Reports indicate that Turkey is contemplating comprehensive regulation of its cryptocurrency market with a focus on licensing and taxation. The primary objective behind this move is to steer the country away from the Financial Action Task Force's (FATF) "grey list," particularly as Turkey holds the fourth position globally in terms of cryptocurrency trading.
As per Reuters, Bora Erdamar, the director of BlockchainIST Center, a center for blockchain technology research and development, highlighted that the impending cryptocurrency regulations will prioritize specific licensing standards to prevent system abuse.
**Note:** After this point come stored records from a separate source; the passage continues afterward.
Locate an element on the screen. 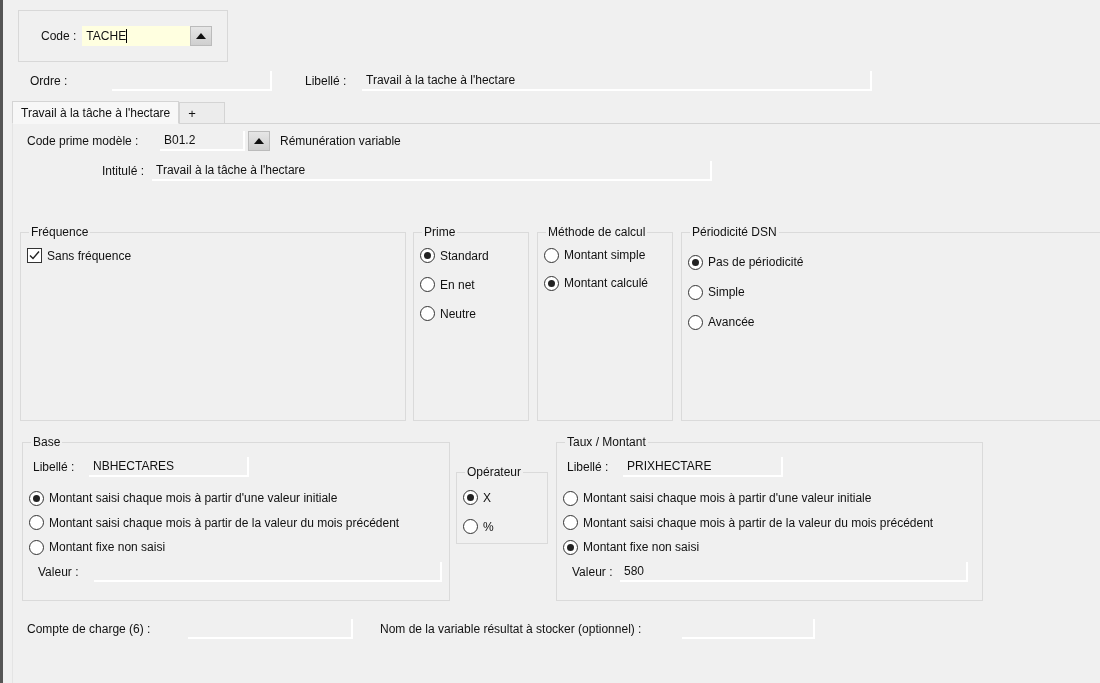 The image size is (1100, 683). checkbox is located at coordinates (34, 256).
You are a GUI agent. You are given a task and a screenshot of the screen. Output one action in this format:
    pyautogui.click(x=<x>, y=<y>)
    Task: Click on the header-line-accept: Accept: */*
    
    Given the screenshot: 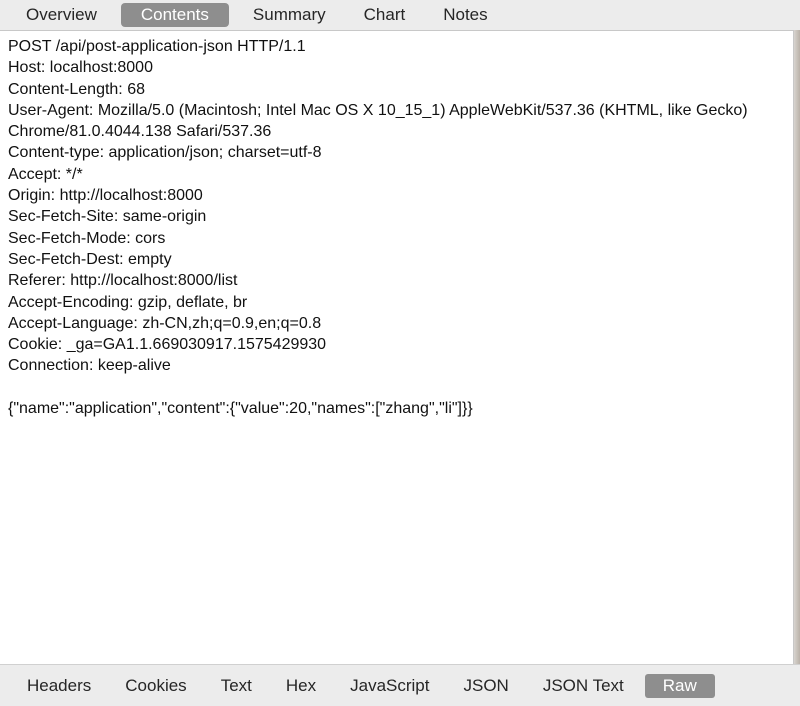 What is the action you would take?
    pyautogui.click(x=46, y=174)
    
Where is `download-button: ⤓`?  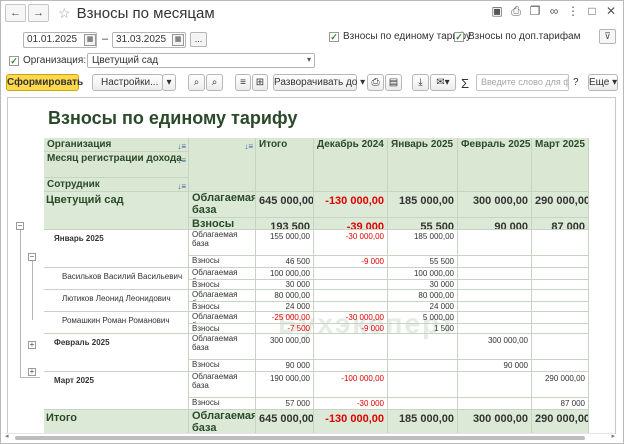 download-button: ⤓ is located at coordinates (420, 82).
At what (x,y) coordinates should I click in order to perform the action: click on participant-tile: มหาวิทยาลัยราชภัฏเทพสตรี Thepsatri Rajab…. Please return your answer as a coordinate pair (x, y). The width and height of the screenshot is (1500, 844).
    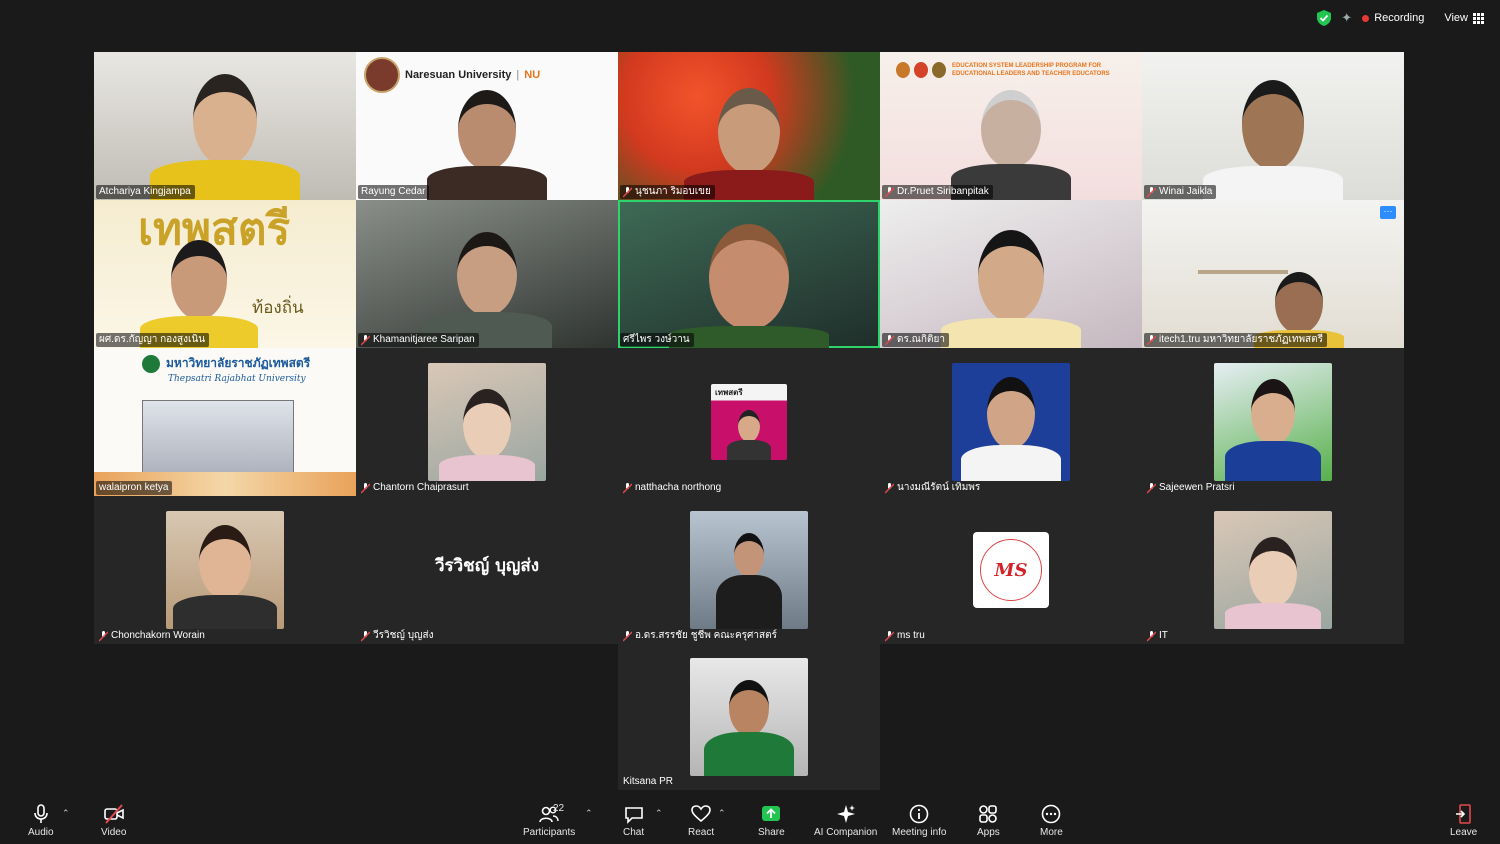
    Looking at the image, I should click on (225, 422).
Erdamar outlined potential regulations encompassing capital adequacy standards, bolstering digital security measures, ensuring custody services, and verifying reserves.
Turkey's initiative aims to tackle concerns highlighted by the FATF, which placed the country on the "grey list" in 2021 due to vulnerabilities related to money laundering and other financial crimes.
In light of Turkey's significant position as the fourth-largest globally in raw cryptocurrency trading volume, approximately $170 billion traded last year, Mehmet Türkarslan, legal director of the Turkish cryptocurrency platform Paribu, emphasized the urgency of swift cryptocurrency regulation. Türkarslan stressed the necessity to establish a regulatory framework, including the licensing of virtual asset service providers, ensuring industry compliance, and expediting removal from the FATF's "grey list." He highlighted efforts made by the cryptocurrency industry pioneers in Turkey to communicate expectations to authorized public bodies regarding the industry's need for regulation, underlining the critical importance of prompt delisting from the "grey list."